Menariknya kesenian yang ditampilkan adalah komposisi musik yang tidak biasa ditampilkan pada acara semacam festival desa kreatif seperti ini. Di mana terdapat visualisasi kegiatan tradisi sambung ayam yang dikemas secara artistik dan sangat musikal. Selain itu, ditampilkan pula pengembangan Tari Cak yang disebut Body Music.
Untuk membawakan komposisi kedua karya garapan ini, para musisi usia SMA dan mahasiswa ini bertelanjang dada dengan memakai kamben berwarna gelap dan kampuh poleng, tidak lupa dengan destar yang diikat bergaya jadul.
Garapan pertama yang ditampilkan oleh remaja Cudamani ini adalah Tajen. Seperti namanya, segala elemen dalam pertunjukan komposisi ini dibuat vibrasinya seperti saat sedang di acara sabung ayam. Yang paling mencolok adalah instrumen ceng-ceng yang pegangannya dihias dengan bulu ekor ayam jantan. Ini sebagai simbolisasi ayam petarung yang sedang dielus ekornya.

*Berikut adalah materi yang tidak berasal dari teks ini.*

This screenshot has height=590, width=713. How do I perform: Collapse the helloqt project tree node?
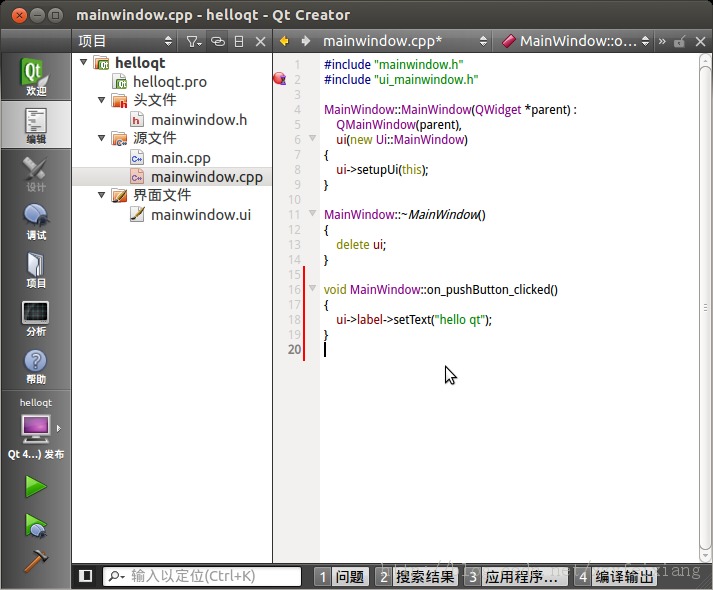pyautogui.click(x=84, y=62)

“Tajen ini bisa dibilang garapan modern yang terinspirasi dari tradisi sabung ayam di Bali. Komposisi Tajen ini digarap pada tahun 2002 oleh komposer I Made Karmawan untuk tugas akhir pendidikannya di ISI Denpasar,” terang Koordinator Remaja Cudamani, Arya Bisma, 23, ketika ditemui usai pertunjukan.
Di awal alur pertunjukan, 9 orang penabuh memulai dengan tabuhan ritmis sebagai intro. Instrumen musik yang digunakan adalah reong, gong yang ditidurkan agar getaran suaranya lebih pendek, kempur, klenang, kajar teng-teng, kajar, ceng-ceng kobyak, dan tawa-tawa.
“Ada pukulan ceng-ceng seperti ‘tek, tek, tek, teng!’ itu adalah representasi dari gerak-gerik ayam yang sedang mencari makan mengeluarkan suara ‘kok, kok, kok, kok!’ seperti itu,” jelas Arya Bisma.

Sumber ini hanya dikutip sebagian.